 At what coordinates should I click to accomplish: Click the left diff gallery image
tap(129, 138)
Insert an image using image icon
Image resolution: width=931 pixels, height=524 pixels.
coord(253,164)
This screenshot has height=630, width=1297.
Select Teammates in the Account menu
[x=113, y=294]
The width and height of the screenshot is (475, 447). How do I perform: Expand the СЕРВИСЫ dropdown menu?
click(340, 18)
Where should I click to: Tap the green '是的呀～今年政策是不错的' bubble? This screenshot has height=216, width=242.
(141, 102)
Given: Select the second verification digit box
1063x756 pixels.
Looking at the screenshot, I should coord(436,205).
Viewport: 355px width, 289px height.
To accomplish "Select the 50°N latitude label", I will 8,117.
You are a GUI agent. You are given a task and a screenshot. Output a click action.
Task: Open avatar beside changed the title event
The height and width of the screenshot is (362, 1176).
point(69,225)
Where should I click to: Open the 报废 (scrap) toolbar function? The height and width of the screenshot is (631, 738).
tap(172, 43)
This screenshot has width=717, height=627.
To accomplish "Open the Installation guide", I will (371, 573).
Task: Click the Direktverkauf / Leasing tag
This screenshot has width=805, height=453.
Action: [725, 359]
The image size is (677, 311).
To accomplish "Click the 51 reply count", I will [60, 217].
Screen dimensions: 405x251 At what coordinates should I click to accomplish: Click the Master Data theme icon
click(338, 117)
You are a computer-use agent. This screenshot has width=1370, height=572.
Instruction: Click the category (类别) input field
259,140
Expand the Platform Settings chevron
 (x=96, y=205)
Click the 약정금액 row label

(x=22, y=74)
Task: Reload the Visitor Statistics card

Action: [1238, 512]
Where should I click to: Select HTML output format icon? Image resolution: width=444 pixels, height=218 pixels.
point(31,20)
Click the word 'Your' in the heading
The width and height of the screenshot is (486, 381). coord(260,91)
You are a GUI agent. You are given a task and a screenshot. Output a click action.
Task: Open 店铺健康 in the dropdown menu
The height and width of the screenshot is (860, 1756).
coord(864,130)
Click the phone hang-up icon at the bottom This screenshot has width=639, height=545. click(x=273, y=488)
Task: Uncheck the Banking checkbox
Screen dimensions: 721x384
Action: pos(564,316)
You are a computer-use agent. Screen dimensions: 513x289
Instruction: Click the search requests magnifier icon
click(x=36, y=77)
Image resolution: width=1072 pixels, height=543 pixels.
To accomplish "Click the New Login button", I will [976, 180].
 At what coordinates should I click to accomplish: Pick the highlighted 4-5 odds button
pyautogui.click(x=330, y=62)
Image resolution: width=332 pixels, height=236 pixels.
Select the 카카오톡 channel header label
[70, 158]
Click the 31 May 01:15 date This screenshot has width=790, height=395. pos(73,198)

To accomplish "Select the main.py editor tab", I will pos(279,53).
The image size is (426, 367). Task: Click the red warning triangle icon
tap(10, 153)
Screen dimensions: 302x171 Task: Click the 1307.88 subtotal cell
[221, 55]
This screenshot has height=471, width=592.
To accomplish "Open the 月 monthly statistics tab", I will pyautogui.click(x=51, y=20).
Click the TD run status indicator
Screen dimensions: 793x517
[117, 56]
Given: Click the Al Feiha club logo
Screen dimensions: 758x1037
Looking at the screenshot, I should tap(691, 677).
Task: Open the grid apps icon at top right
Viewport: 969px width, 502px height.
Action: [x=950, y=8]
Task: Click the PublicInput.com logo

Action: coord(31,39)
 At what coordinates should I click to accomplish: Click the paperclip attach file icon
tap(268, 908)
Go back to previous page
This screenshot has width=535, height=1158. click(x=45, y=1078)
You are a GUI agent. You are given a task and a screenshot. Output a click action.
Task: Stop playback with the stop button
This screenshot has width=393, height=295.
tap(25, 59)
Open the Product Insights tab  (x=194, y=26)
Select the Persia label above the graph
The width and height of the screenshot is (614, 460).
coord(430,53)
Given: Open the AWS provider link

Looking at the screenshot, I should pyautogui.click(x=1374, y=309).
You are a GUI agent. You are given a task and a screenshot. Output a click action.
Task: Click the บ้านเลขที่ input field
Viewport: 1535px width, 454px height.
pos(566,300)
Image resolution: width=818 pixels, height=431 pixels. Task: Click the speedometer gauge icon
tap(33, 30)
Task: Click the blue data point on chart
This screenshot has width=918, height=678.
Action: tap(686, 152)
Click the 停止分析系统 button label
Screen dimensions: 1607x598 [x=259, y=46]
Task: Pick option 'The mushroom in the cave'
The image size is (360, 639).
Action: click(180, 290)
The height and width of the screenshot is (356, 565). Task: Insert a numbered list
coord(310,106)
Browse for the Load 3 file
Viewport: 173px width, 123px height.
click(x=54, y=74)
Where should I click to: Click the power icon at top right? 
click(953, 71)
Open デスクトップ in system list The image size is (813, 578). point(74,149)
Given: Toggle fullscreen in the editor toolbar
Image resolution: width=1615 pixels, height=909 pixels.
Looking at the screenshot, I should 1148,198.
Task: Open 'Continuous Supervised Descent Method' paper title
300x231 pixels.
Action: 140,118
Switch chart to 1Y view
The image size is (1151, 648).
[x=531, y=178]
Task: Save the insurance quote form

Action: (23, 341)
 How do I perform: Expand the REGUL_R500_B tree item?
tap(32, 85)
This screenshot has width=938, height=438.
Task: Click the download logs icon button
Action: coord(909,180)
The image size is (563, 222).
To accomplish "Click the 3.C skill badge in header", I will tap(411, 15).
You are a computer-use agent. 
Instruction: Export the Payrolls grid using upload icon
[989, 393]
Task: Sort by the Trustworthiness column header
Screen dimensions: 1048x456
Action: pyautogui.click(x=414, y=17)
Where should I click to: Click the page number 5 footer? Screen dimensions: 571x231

::::::::::

▶ _Directive_: Update everything from the line containing "Click the 停止分析系统 button label" down to the line containing "Looking at the screenshot, I should 1148,198." by changing "numbered list" to "bulleted list". Leave the rest of those lines as they are.

▶ _Solution for this problem_:
Click the 停止分析系统 button label
Screen dimensions: 1607x598 [x=259, y=46]
Task: Pick option 'The mushroom in the cave'
The image size is (360, 639).
Action: click(180, 290)
The height and width of the screenshot is (356, 565). Task: Insert a bulleted list
coord(310,106)
Browse for the Load 3 file
Viewport: 173px width, 123px height.
click(x=54, y=74)
Where should I click to: Click the power icon at top right? 
click(953, 71)
Open デスクトップ in system list The image size is (813, 578). point(74,149)
Given: Toggle fullscreen in the editor toolbar
Image resolution: width=1615 pixels, height=909 pixels.
Looking at the screenshot, I should 1148,198.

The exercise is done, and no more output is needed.